診療所の近くで農地をもつ人が、ぜひ自分も参加したいと言ってくれたのは、2014年の7月ごろでした。

この農地は、ハイビスカスティーの原料であるローゼルが自生していたため、まずはローゼルを育ててみよう、ということになりました。

土地を整備してローゼルを植えると、さすがに自生している植物だけあって、種をまいただけで、あとは何もしなくても、ぐんぐん成長しました。

▶ローゼル

順調に収穫期が近づいた12月、問題が発生しました。

収穫したローゼルを乾燥させる人手が確保できなくなったというのです。

収穫期はすでに始まっていたため、急遽プノンペンの事務所でローゼルを受け入れ、種を取り除く作業をすることに。
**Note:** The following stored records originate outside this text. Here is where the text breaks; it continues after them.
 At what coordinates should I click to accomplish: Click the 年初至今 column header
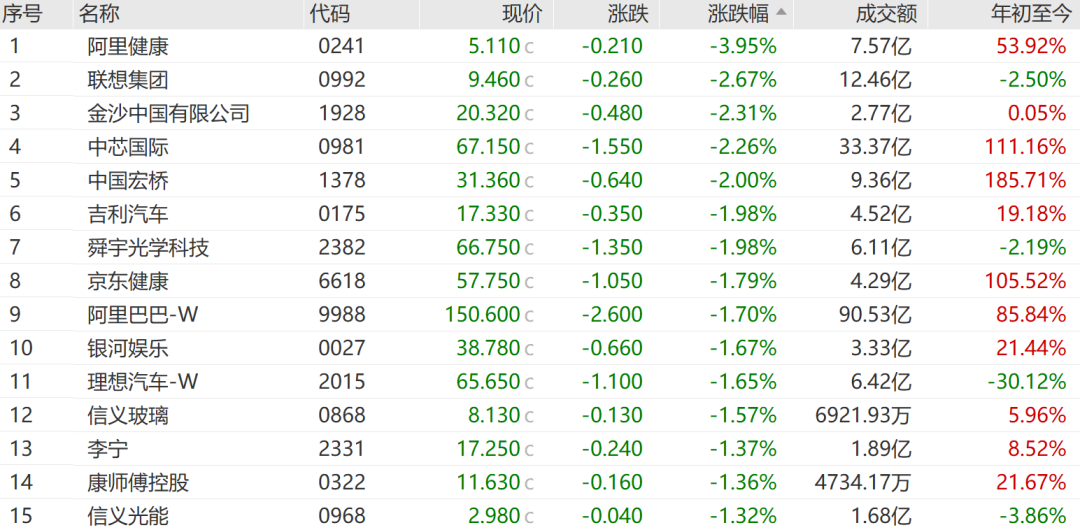tap(1026, 13)
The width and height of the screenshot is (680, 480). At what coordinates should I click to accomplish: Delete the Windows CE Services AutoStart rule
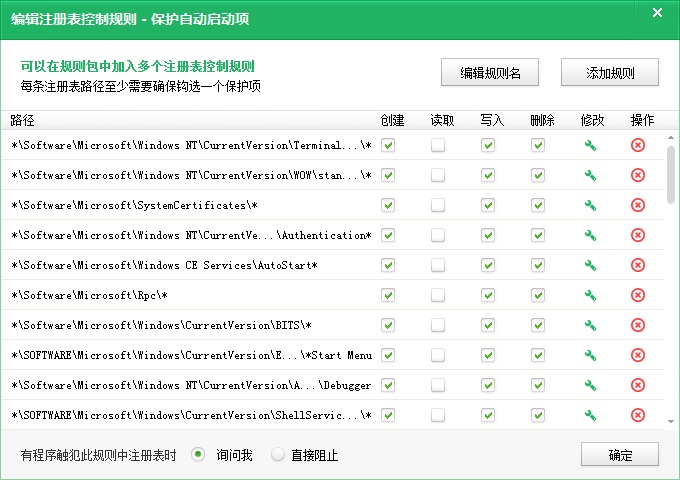[x=638, y=266]
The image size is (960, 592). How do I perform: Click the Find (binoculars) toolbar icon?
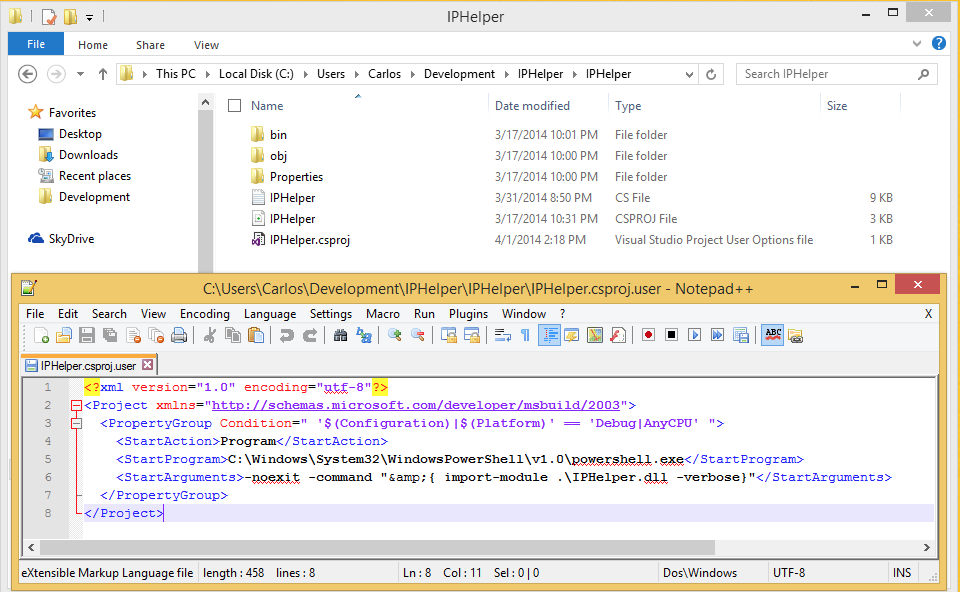341,335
乾燥はプノンペンではできないので、ティーではなく「ハイビスカスジャム」を作ることになりました。

わが社のハイビスカスジャムは、添加物なしで、ローゼルの果肉と砂糖、シナモンだけで作られています。

多くのお客様に好評ですが、実はこんなアクシデントから生まれたのです。

休み返上で作業

事務所には、12月中旬から毎日のようにローゼルが届きました。

雇った人員だけではさばききれず、私も含め総出でのローゼルの種除き作業とジャム作りが、お正月明けまで続きました。

生のローゼルは放置すればどんどん痛むので、クリスマスやお正月だからといって、休むわけにはいきません。
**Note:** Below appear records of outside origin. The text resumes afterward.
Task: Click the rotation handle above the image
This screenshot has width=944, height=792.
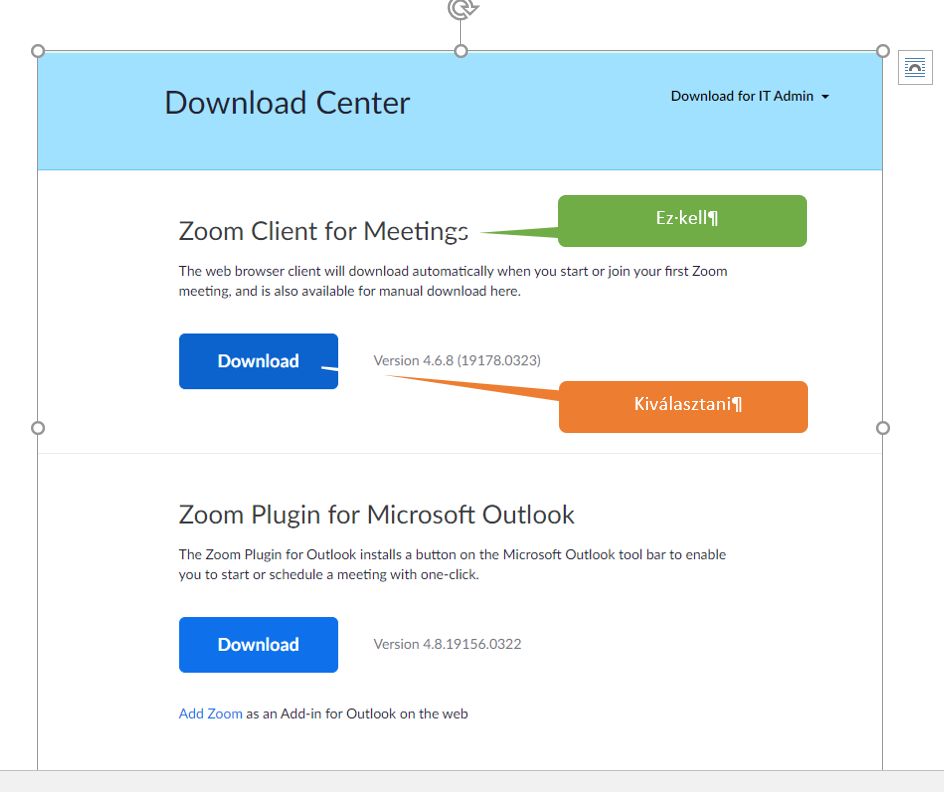Action: tap(461, 9)
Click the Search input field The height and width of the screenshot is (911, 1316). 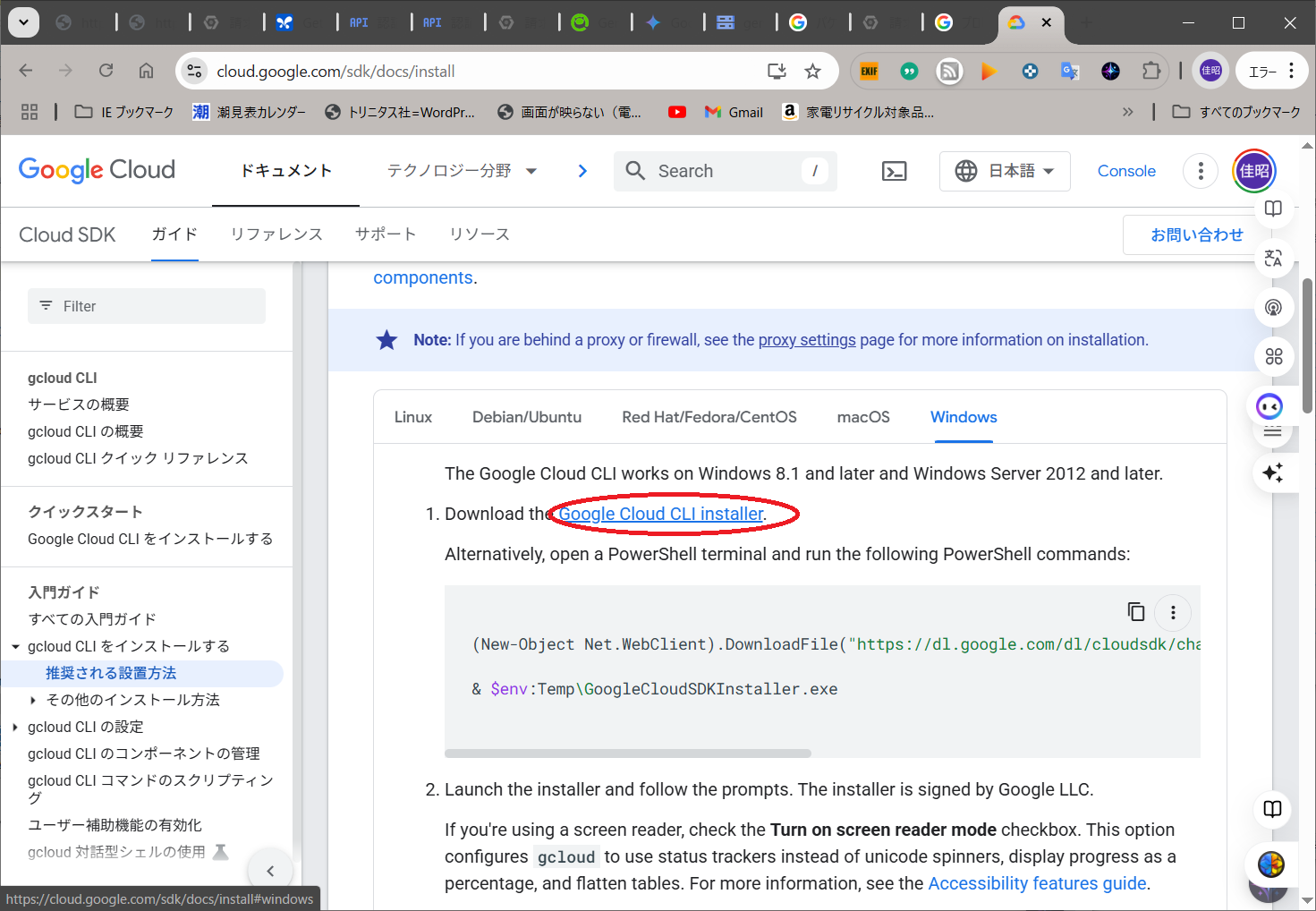(x=725, y=171)
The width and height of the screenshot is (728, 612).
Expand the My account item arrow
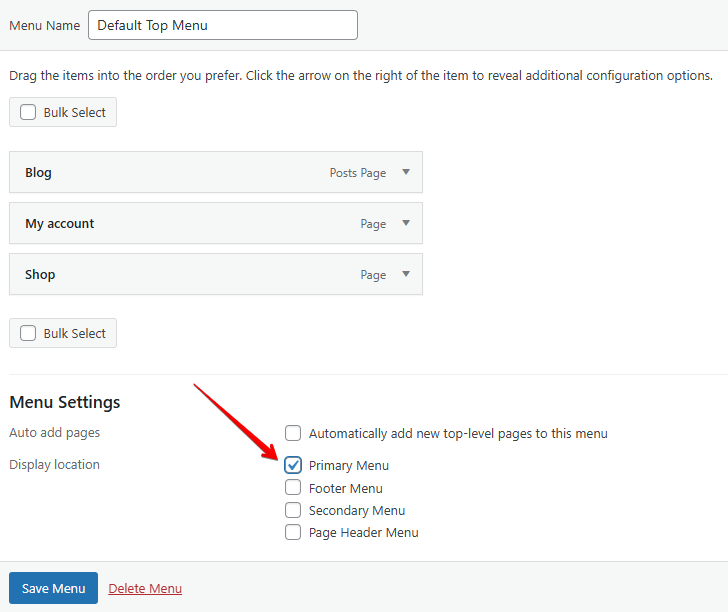pyautogui.click(x=406, y=223)
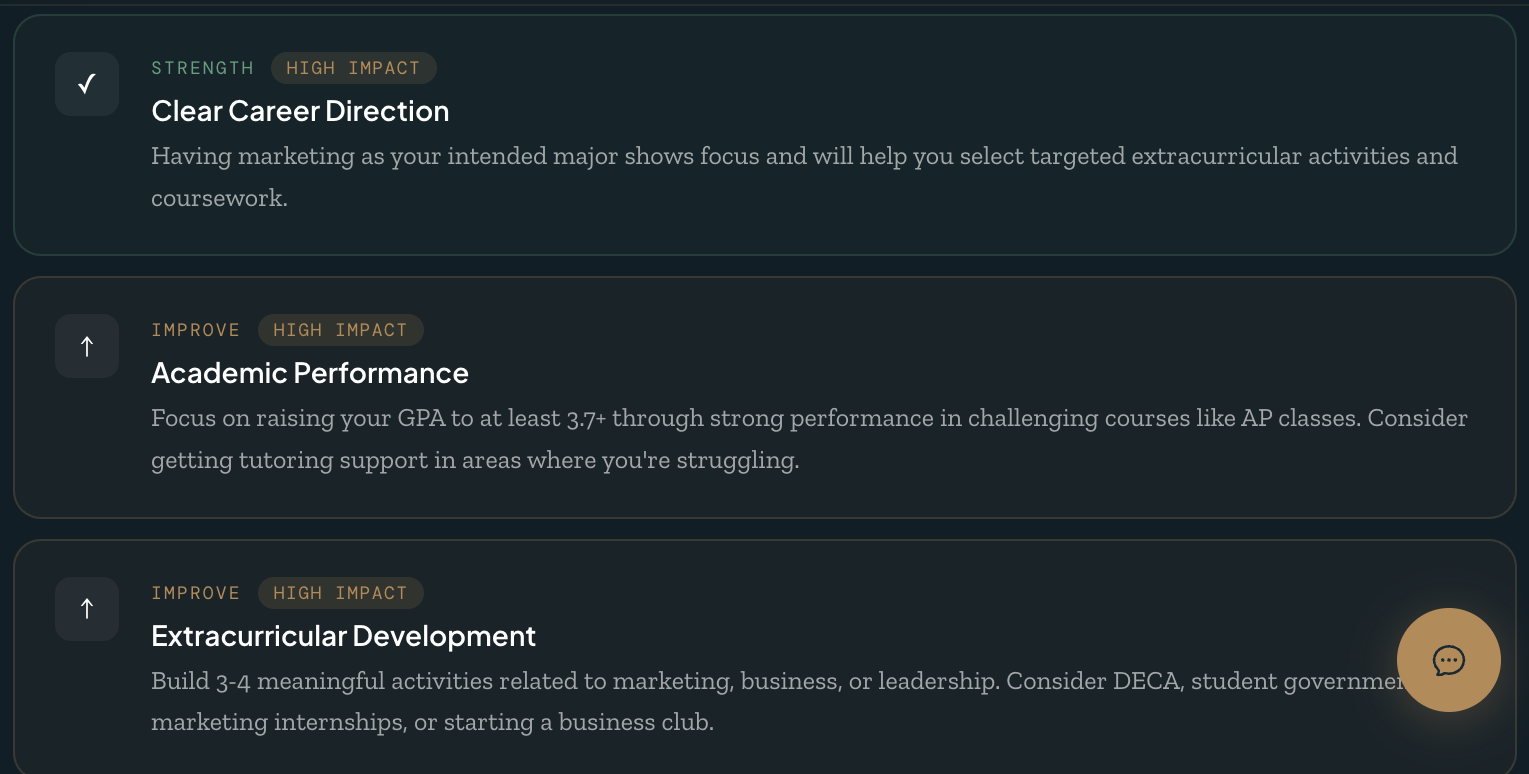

幸い、カンボジア人には1月1日よりも4月のクメール正月のほうが大切なので、アルバイト要員の学生たちも多く確保できました。

▶ハイビスカスジャムクラッカー添え

「失敗から学ぶ」という言葉がありますが、この経験以来、委託した農家が処理しきれる量から始めることを徹底するようになりました。

良い農家との出会いが成功のカギ

▶OEMファームでのバタフライピーの収穫作業

良い出会いもありました。

作業には、多くの学生がアルバイトで参加してくれたのですが、その中に1人、寡黙にひたすら作業をするまじめな女の子がいました。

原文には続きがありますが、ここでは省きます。